Twenty-five years ago this day, His Holiness the Je Khenpo Trulku Jigme Chhoeda became the 70th Je Khenpo. At 41 then, His Holiness was one of the youngest Je Khenpos in the history of the country.
Bhutanese around the country and beyond are offering prayers and well wishes to the Je Khenpo as His Holiness completes a significant milestone. His Holiness is the longest-serving Je Khenpo of Bhutan.
As the nation pause to celebrate the Silver Jubilee of His Holiness, it is not the numbers that Bhutanese remember of His Holiness’s reign on the spiritual throne, but also the reforms and initiatives, how His Holiness struck the chords of spirituality with the devotees, through his detailed and spontaneous teachings.
It would be difficult to capture the initiatives and reforms of His Holiness the Je Khenpo in a newspaper editorial, but today, if we ask anybody, the first thing that comes to mind about His Holiness is the initiation of the annual Moenlam Chhenmo that is conducted in every dzongkhag. Many remember how His Holiness put “being religious” into context through his teachings. One advice was reminding the devotees that it was not the size of the contribution, but the size of the heart (intention and prayers) that mattered.
Highly respected and considered as the beacon for the progressive evolution of the monastic life, generations of Bhutanese know His Holiness Trulku Jigme Chhoeda for the many changes within the clergy besides strengthening and consolidating the teachings of the Dharma and the religious institutions by establishing monastic schools, shedras, drubdeys and meditation centres across the country.
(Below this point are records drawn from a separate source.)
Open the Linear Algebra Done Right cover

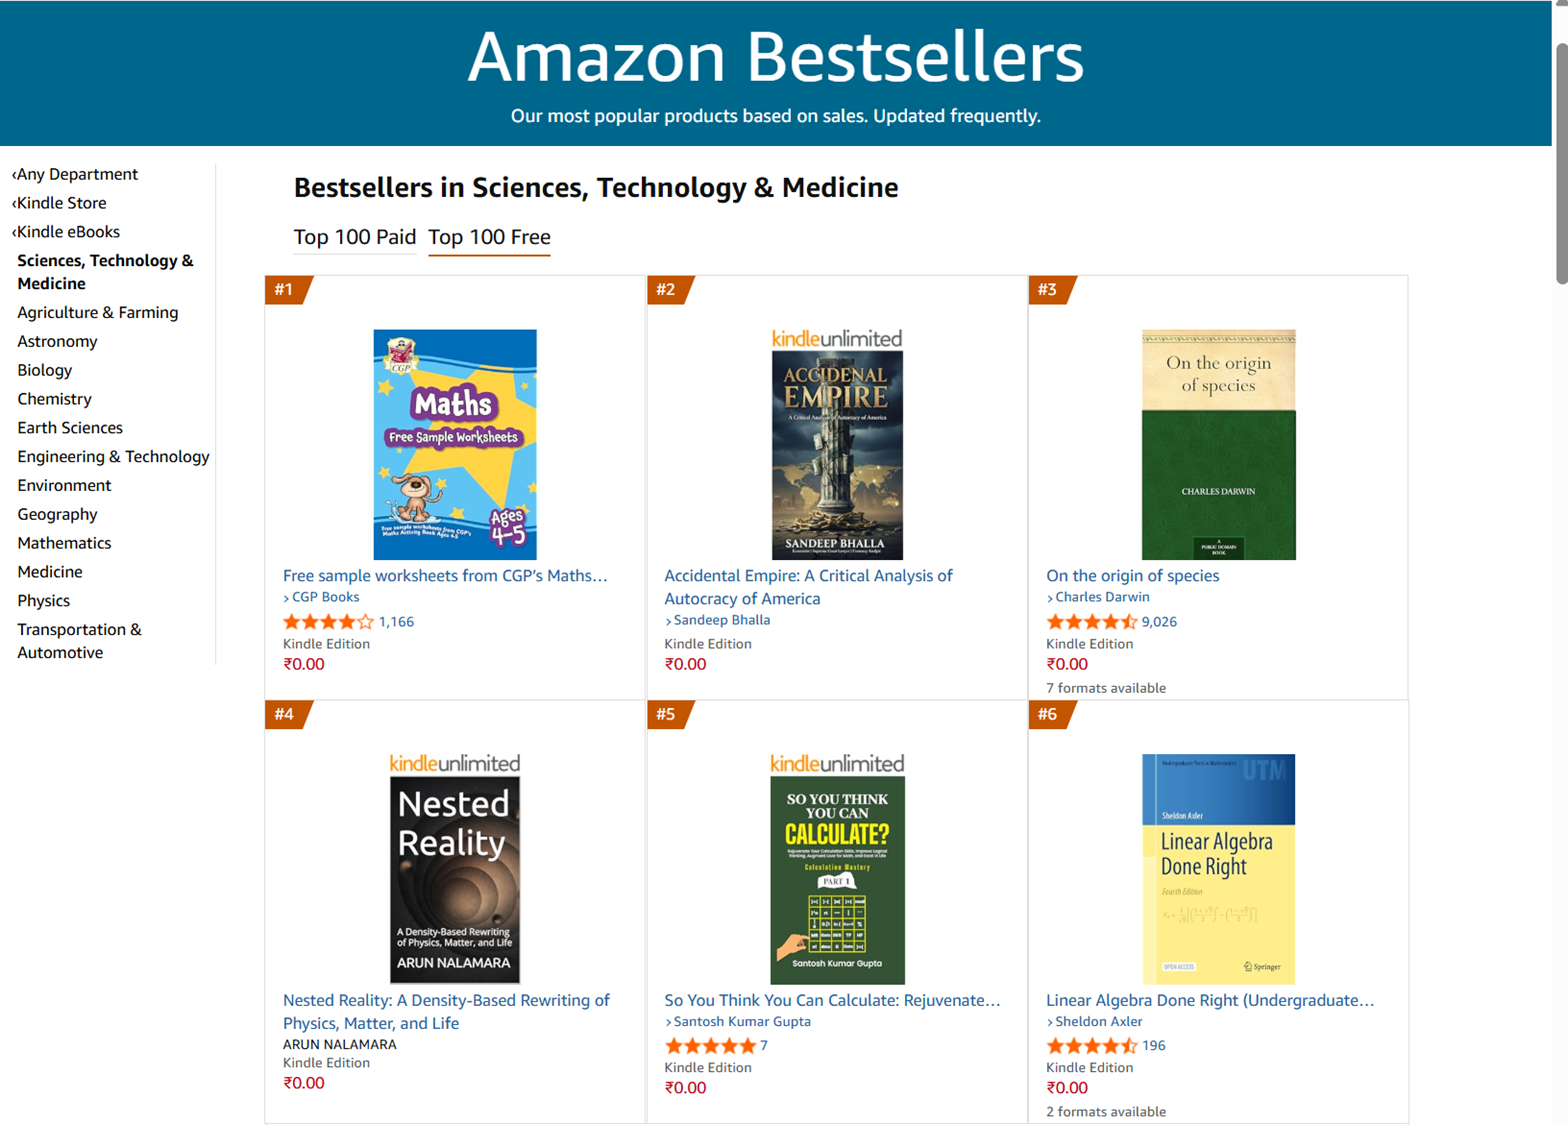click(x=1218, y=869)
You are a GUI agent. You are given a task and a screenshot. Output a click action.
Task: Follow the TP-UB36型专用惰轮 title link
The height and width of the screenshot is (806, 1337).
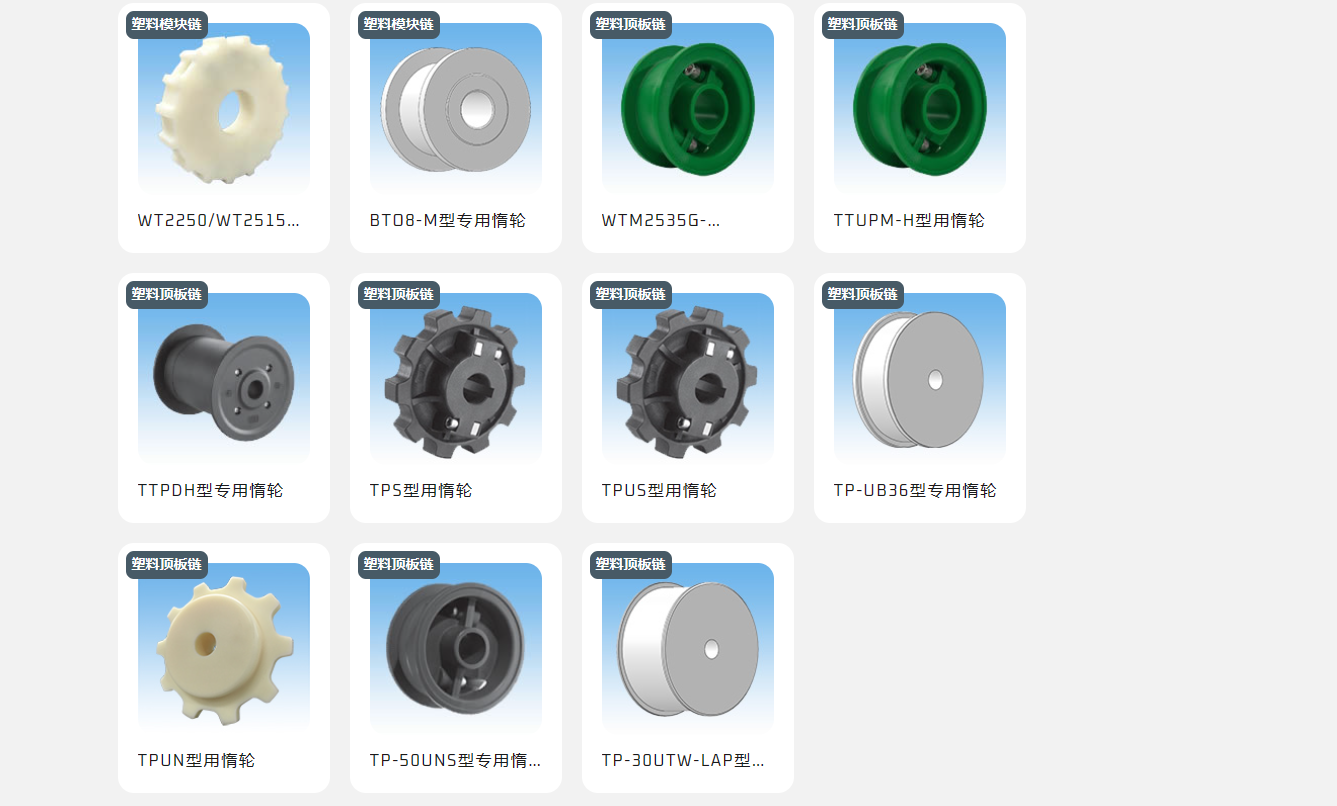click(915, 490)
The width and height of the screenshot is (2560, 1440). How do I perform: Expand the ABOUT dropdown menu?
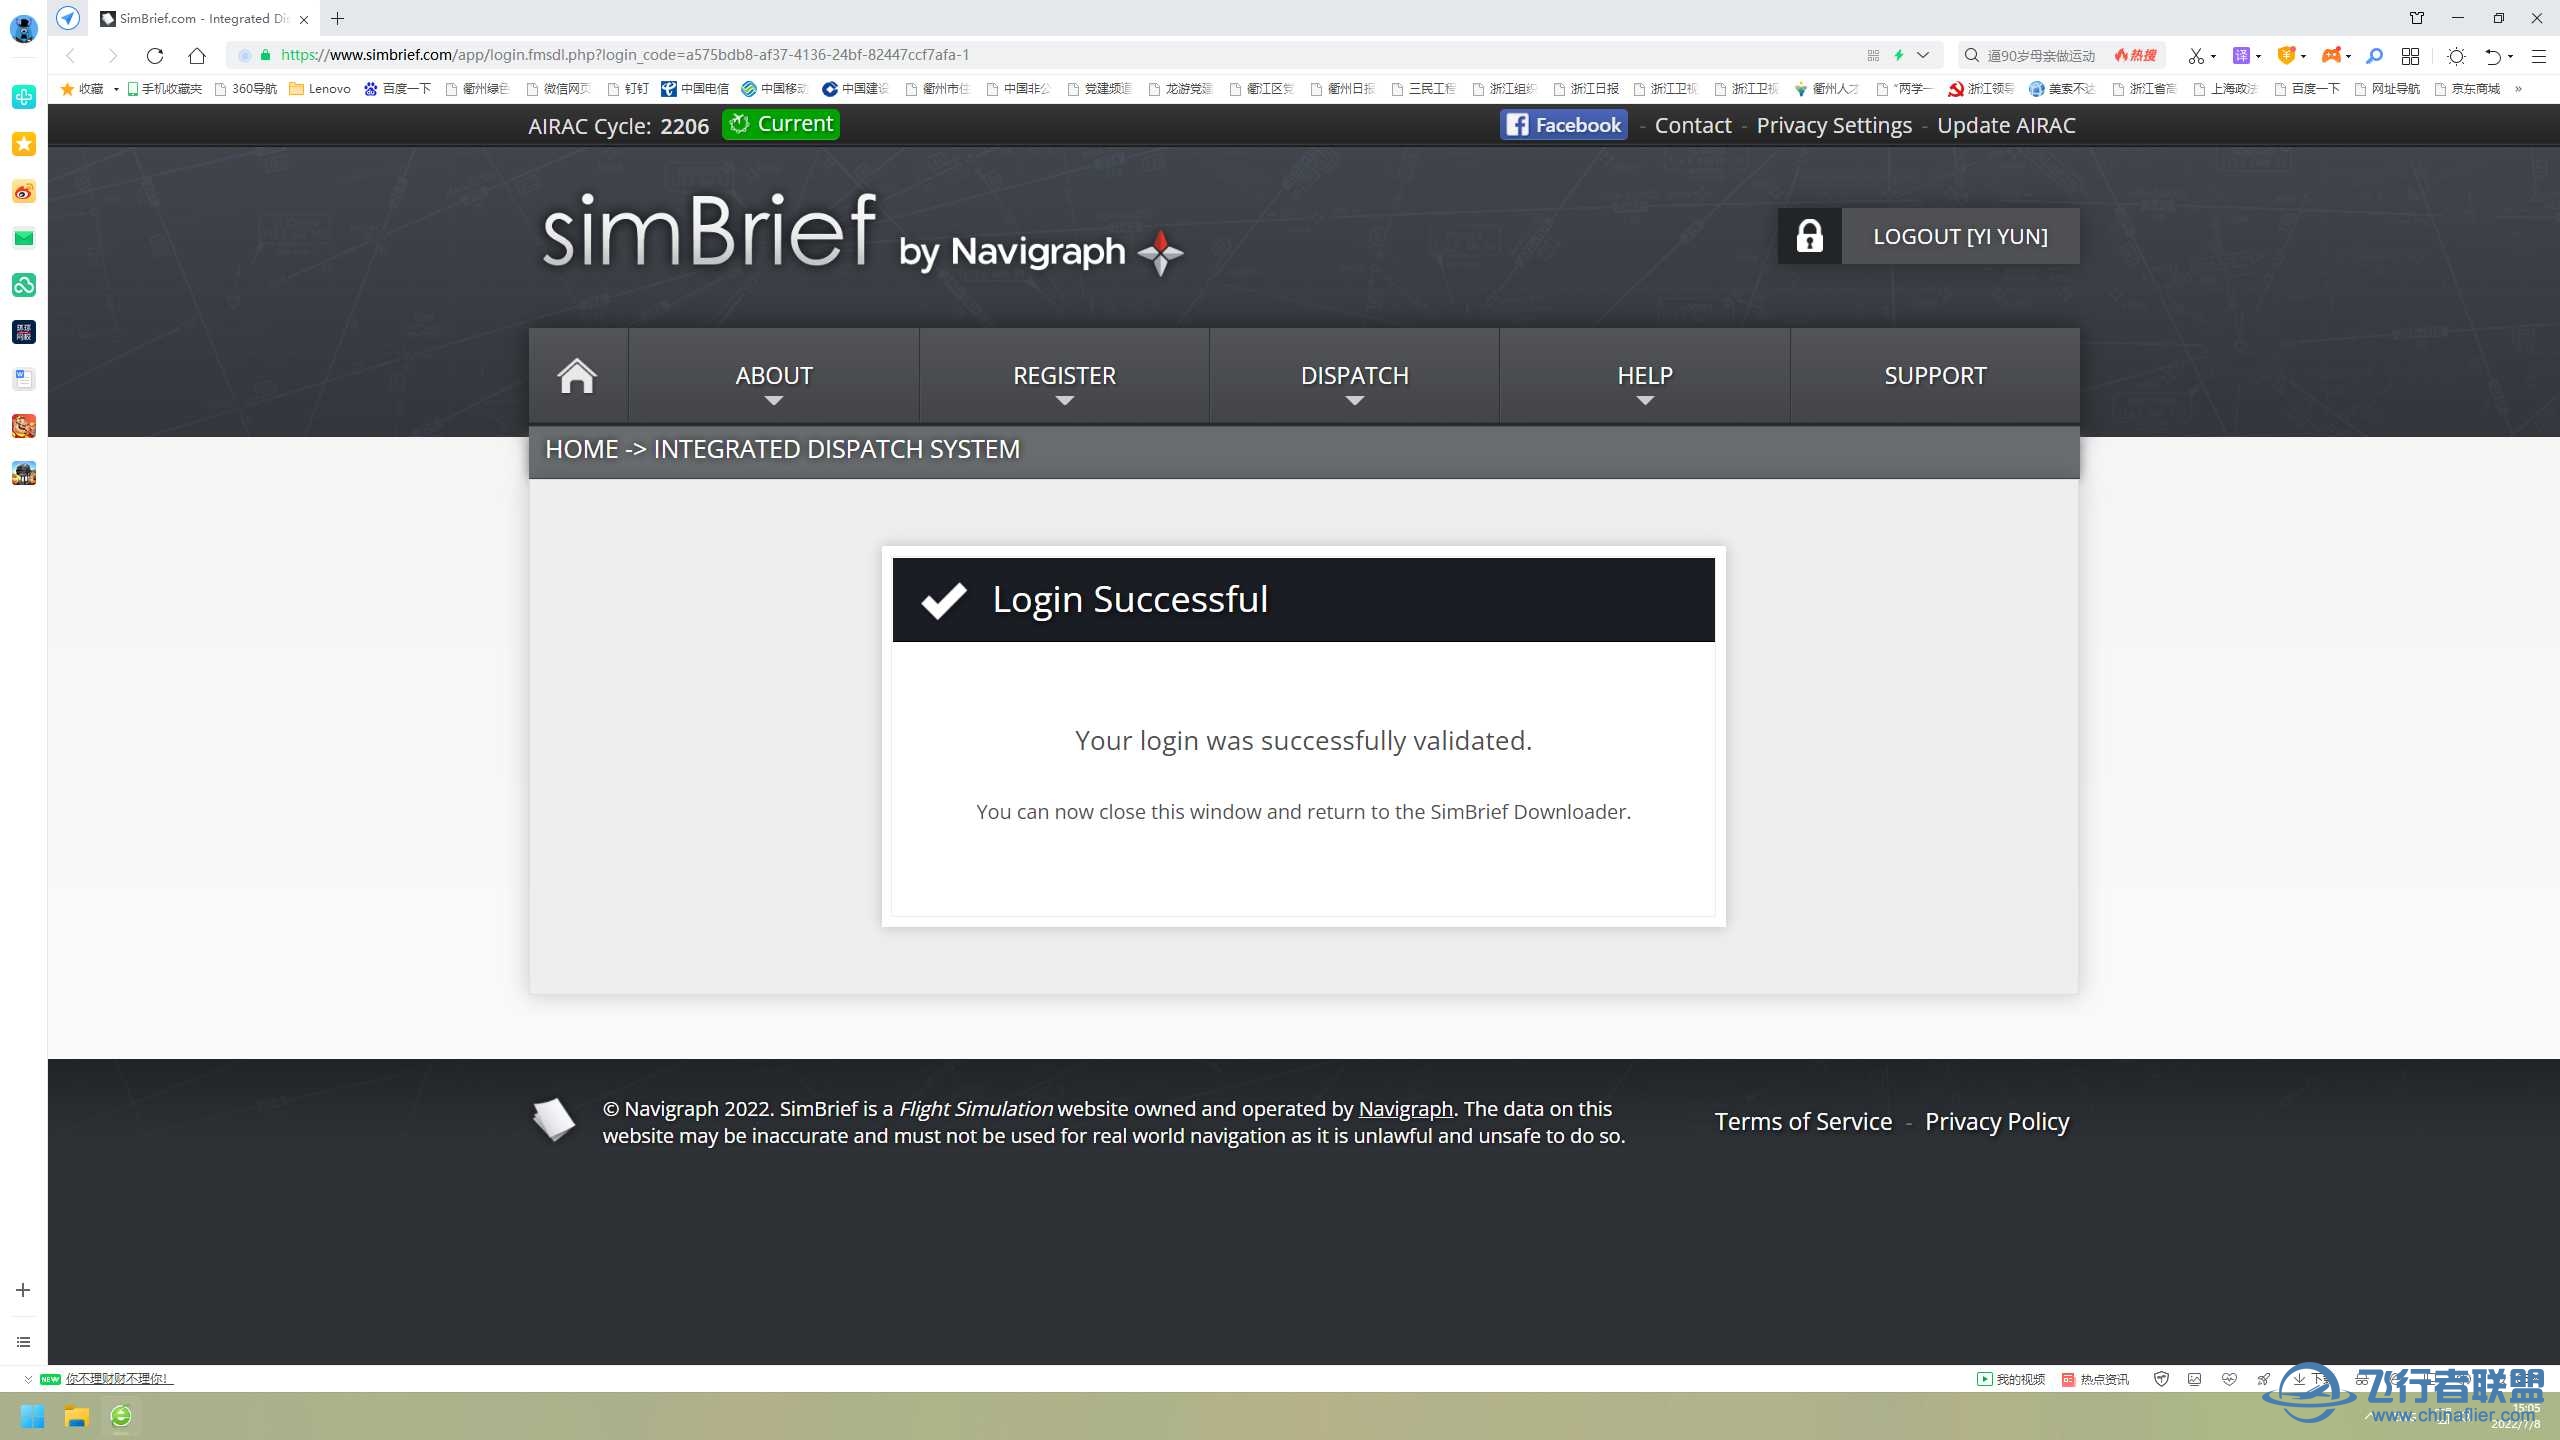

His Holiness is remembered by many, especially the poor, for his first initiative, some say an enlightened initiative, when he limited offerings made to the clergy at cremations ceremonies soon after he became the Je Khenpo. This was soon followed by the ban on serving elaborate meals and drinks at the duthroe (crematorium) and finally banning meat at the duthroe and lochhoes (annual rituals). The initiatives came as a huge relief, both in terms of finance and social pressure to the poor who sometimes remained indebted after a family member expired.
Exemplifying the compassionate leader that His Holiness is, the initiatives eased the burden of cremation ceremony, which largely was raised by social pressure, not logic. Another reform was the ban of sale of meat during auspicious days and months of the Bhutanese calendar to save animal lives. Under His Holiness’s initiative, the dratsang established a Mithrub Lhakhang at the Thimphu crematorium to ease the burden on the bereaved family of not finding monks and a place to complete the funeral rites. It is one of the busiest places today.
Another simple, yet profound change was the recent initiative of His Holiness in banning the elaborate decorations of funeral pyres. The richer the member of the deceased, the higher and more elaborate the pyre became. The duthroe is a place that reminds us of our impermanence. Yet the choice of dhar, height and size, decoration of the pyre differentiates the status of the deceased and the bereaved family. His Holiness’s initiative is welcomed. In today’s context, it has made cremation more meaningful, economically and environmentally friendly.
As we celebrate the silver jubilee of His Holiness the Je Khenpo and offer our heartfelt wishes, a greater blessing on the auspicious occasion would be to follow these simple and practical initiatives of His Holiness The Je Khenpo.